Stored records
★ ★ ★ ★ ★
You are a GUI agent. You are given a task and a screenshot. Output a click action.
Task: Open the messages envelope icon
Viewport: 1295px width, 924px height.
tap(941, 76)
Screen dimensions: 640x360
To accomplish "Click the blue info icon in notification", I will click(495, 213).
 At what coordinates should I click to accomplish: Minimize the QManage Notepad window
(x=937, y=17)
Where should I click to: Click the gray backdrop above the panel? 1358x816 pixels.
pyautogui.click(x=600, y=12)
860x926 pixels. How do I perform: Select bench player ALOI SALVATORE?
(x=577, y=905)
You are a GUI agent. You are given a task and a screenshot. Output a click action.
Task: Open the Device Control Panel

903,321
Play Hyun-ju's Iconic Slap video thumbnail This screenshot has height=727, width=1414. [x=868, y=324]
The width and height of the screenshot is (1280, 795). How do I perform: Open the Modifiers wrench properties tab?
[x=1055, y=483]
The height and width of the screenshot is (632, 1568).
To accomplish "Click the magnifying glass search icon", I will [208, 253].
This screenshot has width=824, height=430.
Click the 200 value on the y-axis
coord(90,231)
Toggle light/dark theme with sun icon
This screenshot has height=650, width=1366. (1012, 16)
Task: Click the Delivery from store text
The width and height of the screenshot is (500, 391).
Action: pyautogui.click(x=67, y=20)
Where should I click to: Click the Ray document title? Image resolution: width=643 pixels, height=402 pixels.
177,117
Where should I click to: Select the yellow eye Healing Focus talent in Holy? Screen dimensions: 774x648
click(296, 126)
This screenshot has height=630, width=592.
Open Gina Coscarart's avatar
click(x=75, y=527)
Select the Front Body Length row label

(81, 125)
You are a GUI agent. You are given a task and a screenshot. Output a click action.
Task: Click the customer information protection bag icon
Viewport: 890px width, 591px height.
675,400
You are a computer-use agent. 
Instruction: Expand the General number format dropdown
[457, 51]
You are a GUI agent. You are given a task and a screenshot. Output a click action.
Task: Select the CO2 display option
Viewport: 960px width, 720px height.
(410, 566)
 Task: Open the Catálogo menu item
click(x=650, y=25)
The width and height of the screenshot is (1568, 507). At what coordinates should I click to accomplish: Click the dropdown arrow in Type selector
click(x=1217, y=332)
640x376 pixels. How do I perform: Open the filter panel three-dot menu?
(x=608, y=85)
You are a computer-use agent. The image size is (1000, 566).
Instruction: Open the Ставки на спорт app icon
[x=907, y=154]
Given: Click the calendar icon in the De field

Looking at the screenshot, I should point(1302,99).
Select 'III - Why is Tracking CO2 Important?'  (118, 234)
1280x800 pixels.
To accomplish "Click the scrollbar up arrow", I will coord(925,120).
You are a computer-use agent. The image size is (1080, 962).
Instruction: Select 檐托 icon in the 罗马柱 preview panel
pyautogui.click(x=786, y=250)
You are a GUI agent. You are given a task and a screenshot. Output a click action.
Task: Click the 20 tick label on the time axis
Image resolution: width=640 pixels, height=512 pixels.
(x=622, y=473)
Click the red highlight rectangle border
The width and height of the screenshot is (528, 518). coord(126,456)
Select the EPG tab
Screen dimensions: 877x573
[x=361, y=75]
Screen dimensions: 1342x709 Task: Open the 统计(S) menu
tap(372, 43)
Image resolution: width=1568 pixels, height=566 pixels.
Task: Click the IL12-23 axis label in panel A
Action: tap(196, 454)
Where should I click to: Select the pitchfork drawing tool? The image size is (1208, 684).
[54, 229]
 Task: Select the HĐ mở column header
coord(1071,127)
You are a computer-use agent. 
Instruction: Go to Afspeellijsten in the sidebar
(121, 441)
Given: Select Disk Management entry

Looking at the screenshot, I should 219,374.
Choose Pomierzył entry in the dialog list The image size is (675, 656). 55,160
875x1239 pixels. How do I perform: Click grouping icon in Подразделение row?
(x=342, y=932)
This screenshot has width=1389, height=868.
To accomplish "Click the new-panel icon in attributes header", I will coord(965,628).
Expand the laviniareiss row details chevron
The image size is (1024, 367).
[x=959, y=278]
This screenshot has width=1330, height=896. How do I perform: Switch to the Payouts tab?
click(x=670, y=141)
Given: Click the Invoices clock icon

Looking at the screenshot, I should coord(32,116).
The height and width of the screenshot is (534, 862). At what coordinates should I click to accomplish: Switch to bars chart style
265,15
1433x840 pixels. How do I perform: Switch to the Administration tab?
★ ★ ★ ★ ★
### What you have to do
The records above should be repeated exactly. Print them all.

### Response to the exercise
You are a GUI agent. You are given a task and a screenshot. Output a click action.
Task: Open the messages envelope icon
Viewport: 1295px width, 924px height.
tap(941, 76)
Screen dimensions: 640x360
To accomplish "Click the blue info icon in notification", I will click(495, 213).
 At what coordinates should I click to accomplish: Minimize the QManage Notepad window
(x=937, y=17)
Where should I click to: Click the gray backdrop above the panel? 1358x816 pixels.
pyautogui.click(x=600, y=12)
860x926 pixels. How do I perform: Select bench player ALOI SALVATORE?
(x=577, y=905)
You are a GUI agent. You are given a task and a screenshot. Output a click action.
Task: Open the Device Control Panel

903,321
Play Hyun-ju's Iconic Slap video thumbnail This screenshot has height=727, width=1414. [x=868, y=324]
The width and height of the screenshot is (1280, 795). How do I perform: Open the Modifiers wrench properties tab?
[x=1055, y=483]
The height and width of the screenshot is (632, 1568).
To accomplish "Click the magnifying glass search icon", I will [208, 253].
This screenshot has width=824, height=430.
Click the 200 value on the y-axis
coord(90,231)
Toggle light/dark theme with sun icon
This screenshot has height=650, width=1366. (1012, 16)
Task: Click the Delivery from store text
The width and height of the screenshot is (500, 391).
Action: pyautogui.click(x=67, y=20)
Where should I click to: Click the Ray document title? Image resolution: width=643 pixels, height=402 pixels.
177,117
Where should I click to: Select the yellow eye Healing Focus talent in Holy? Screen dimensions: 774x648
click(296, 126)
This screenshot has height=630, width=592.
Open Gina Coscarart's avatar
click(x=75, y=527)
Select the Front Body Length row label

(81, 125)
You are a GUI agent. You are given a task and a screenshot. Output a click action.
Task: Click the customer information protection bag icon
Viewport: 890px width, 591px height.
675,400
You are a computer-use agent. 
Instruction: Expand the General number format dropdown
[457, 51]
You are a GUI agent. You are given a task and a screenshot. Output a click action.
Task: Select the CO2 display option
Viewport: 960px width, 720px height.
(410, 566)
 Task: Open the Catálogo menu item
click(x=650, y=25)
The width and height of the screenshot is (1568, 507). At what coordinates should I click to accomplish: Click the dropdown arrow in Type selector
click(x=1217, y=332)
640x376 pixels. How do I perform: Open the filter panel three-dot menu?
(x=608, y=85)
You are a computer-use agent. The image size is (1000, 566).
Instruction: Open the Ставки на спорт app icon
[x=907, y=154]
Given: Click the calendar icon in the De field

Looking at the screenshot, I should point(1302,99).
Select 'III - Why is Tracking CO2 Important?'  (118, 234)
1280x800 pixels.
To accomplish "Click the scrollbar up arrow", I will coord(925,120).
You are a computer-use agent. The image size is (1080, 962).
Instruction: Select 檐托 icon in the 罗马柱 preview panel
pyautogui.click(x=786, y=250)
You are a GUI agent. You are given a task and a screenshot. Output a click action.
Task: Click the 20 tick label on the time axis
Image resolution: width=640 pixels, height=512 pixels.
(x=622, y=473)
Click the red highlight rectangle border
The width and height of the screenshot is (528, 518). coord(126,456)
Select the EPG tab
Screen dimensions: 877x573
[x=361, y=75]
Screen dimensions: 1342x709 Task: Open the 统计(S) menu
tap(372, 43)
Image resolution: width=1568 pixels, height=566 pixels.
Task: Click the IL12-23 axis label in panel A
Action: tap(196, 454)
Where should I click to: Select the pitchfork drawing tool? The image size is (1208, 684).
[54, 229]
 Task: Select the HĐ mở column header
coord(1071,127)
You are a computer-use agent. 
Instruction: Go to Afspeellijsten in the sidebar
(121, 441)
Given: Select Disk Management entry

Looking at the screenshot, I should 219,374.
Choose Pomierzył entry in the dialog list The image size is (675, 656). 55,160
875x1239 pixels. How do I perform: Click grouping icon in Подразделение row?
(x=342, y=932)
This screenshot has width=1389, height=868.
To accomplish "Click the new-panel icon in attributes header", I will coord(965,628).
Expand the laviniareiss row details chevron
The image size is (1024, 367).
[x=959, y=278]
This screenshot has width=1330, height=896. How do I perform: Switch to the Payouts tab?
click(x=670, y=141)
Given: Click the Invoices clock icon

Looking at the screenshot, I should coord(32,116).
The height and width of the screenshot is (534, 862). At what coordinates should I click to accomplish: Switch to bars chart style
265,15
1433x840 pixels. How do I perform: Switch to the Administration tab?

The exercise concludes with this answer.